### WHAT YOU WILL DO
What is needed is an exact copy of the lines in the entries below from the one holding "Click the reset message area button" through the one holding "The width and", pictures excluded.

### MATERIAL FOR THIS EXERCISE
········

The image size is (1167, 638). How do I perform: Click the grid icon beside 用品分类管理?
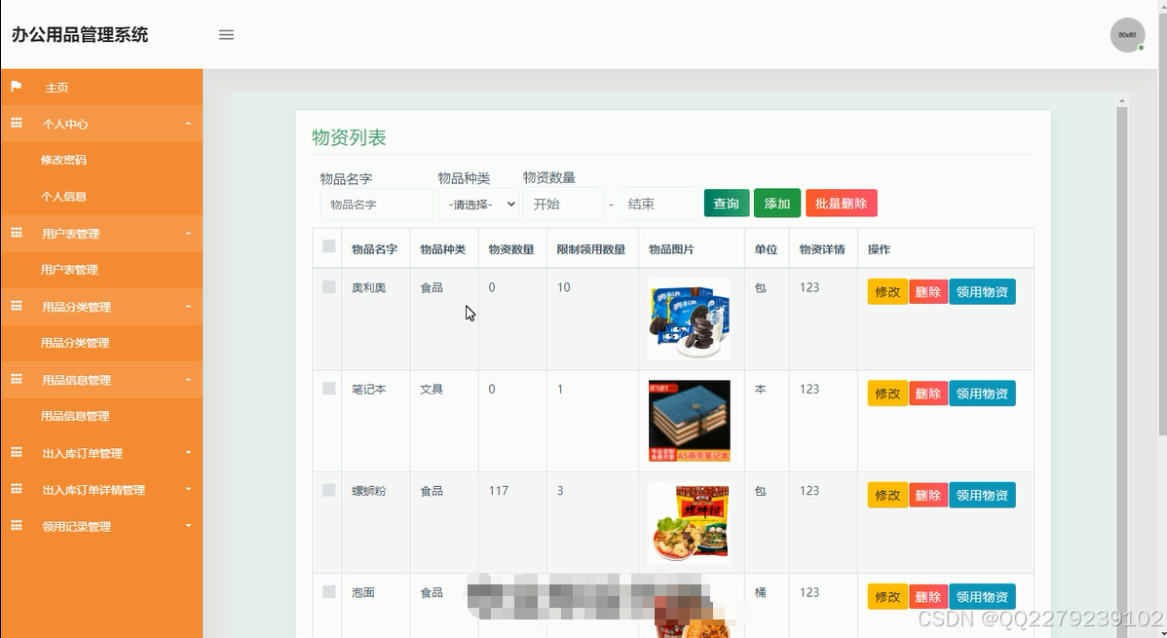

········

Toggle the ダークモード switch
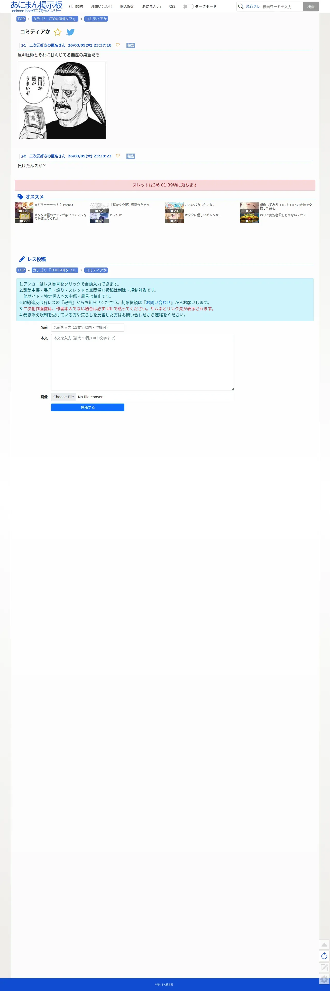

········

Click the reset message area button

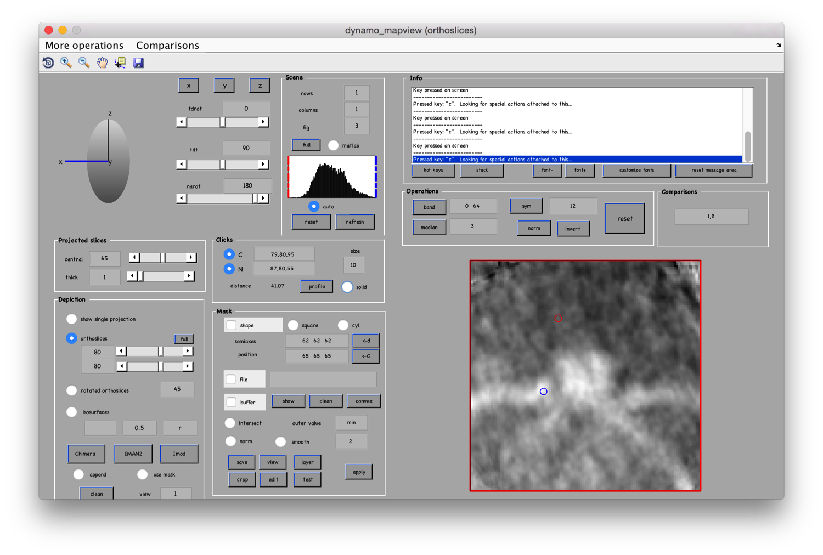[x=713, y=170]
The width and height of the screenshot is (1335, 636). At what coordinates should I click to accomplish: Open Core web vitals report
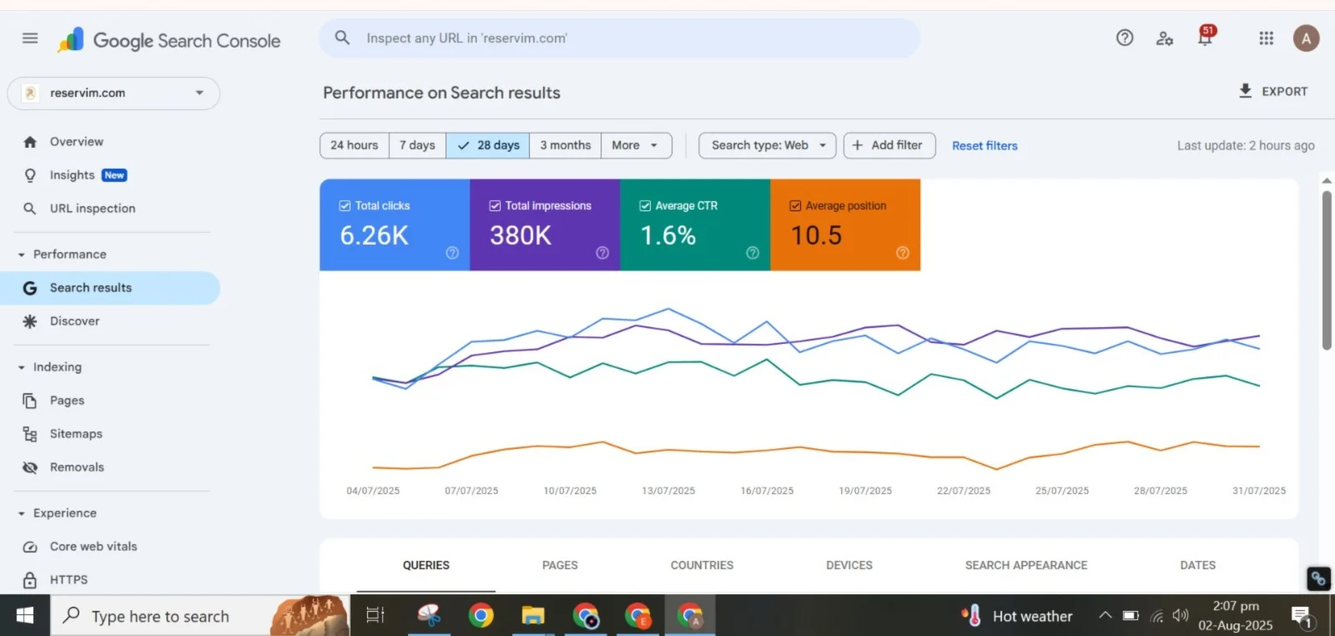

········

### TASK ANSWER
Click the reset message area button

[x=713, y=170]
The width and height of the screenshot is (1335, 636). At what coordinates should I click to accomplish: Open Core web vitals report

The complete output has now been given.